_TASK TO COMPLETE_.
For the records below, output every line from the one holding "You are a computer-use" through the final line, unaltered, and no other lines.

Dataset entries
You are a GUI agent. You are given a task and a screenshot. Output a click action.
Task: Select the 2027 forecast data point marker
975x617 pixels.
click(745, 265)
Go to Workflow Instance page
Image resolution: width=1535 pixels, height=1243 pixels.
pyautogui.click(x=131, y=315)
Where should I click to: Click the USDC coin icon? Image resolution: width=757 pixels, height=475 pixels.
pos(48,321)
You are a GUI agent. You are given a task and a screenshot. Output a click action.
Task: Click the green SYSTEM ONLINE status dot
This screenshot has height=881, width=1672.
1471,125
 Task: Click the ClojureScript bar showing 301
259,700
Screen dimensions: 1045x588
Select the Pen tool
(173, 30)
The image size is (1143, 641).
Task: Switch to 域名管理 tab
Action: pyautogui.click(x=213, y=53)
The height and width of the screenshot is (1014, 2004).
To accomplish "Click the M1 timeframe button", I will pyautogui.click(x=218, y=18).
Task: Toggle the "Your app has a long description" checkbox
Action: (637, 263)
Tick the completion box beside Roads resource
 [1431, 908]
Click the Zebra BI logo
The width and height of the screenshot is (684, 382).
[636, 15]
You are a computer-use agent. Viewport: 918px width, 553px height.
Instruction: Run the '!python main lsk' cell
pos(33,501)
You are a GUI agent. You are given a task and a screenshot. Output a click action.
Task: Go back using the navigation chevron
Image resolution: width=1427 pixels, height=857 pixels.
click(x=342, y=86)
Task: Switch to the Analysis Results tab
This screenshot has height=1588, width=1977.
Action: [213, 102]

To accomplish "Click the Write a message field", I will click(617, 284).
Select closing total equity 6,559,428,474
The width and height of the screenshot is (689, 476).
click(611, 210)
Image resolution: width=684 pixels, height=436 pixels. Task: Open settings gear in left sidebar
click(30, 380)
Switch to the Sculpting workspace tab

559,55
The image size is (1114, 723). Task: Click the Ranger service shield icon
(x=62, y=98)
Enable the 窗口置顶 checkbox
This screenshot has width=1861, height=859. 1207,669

_ANSWER SPACE_.
You are a computer-use agent. Viewport: 918px width, 553px height.
Instruction: Run the '!python main lsk' cell
pos(33,501)
You are a GUI agent. You are given a task and a screenshot. Output a click action.
Task: Go back using the navigation chevron
Image resolution: width=1427 pixels, height=857 pixels.
click(x=342, y=86)
Task: Switch to the Analysis Results tab
This screenshot has height=1588, width=1977.
Action: [213, 102]

To accomplish "Click the Write a message field", I will click(617, 284).
Select closing total equity 6,559,428,474
The width and height of the screenshot is (689, 476).
click(611, 210)
Image resolution: width=684 pixels, height=436 pixels. Task: Open settings gear in left sidebar
click(30, 380)
Switch to the Sculpting workspace tab

559,55
The image size is (1114, 723). Task: Click the Ranger service shield icon
(x=62, y=98)
Enable the 窗口置顶 checkbox
This screenshot has width=1861, height=859. 1207,669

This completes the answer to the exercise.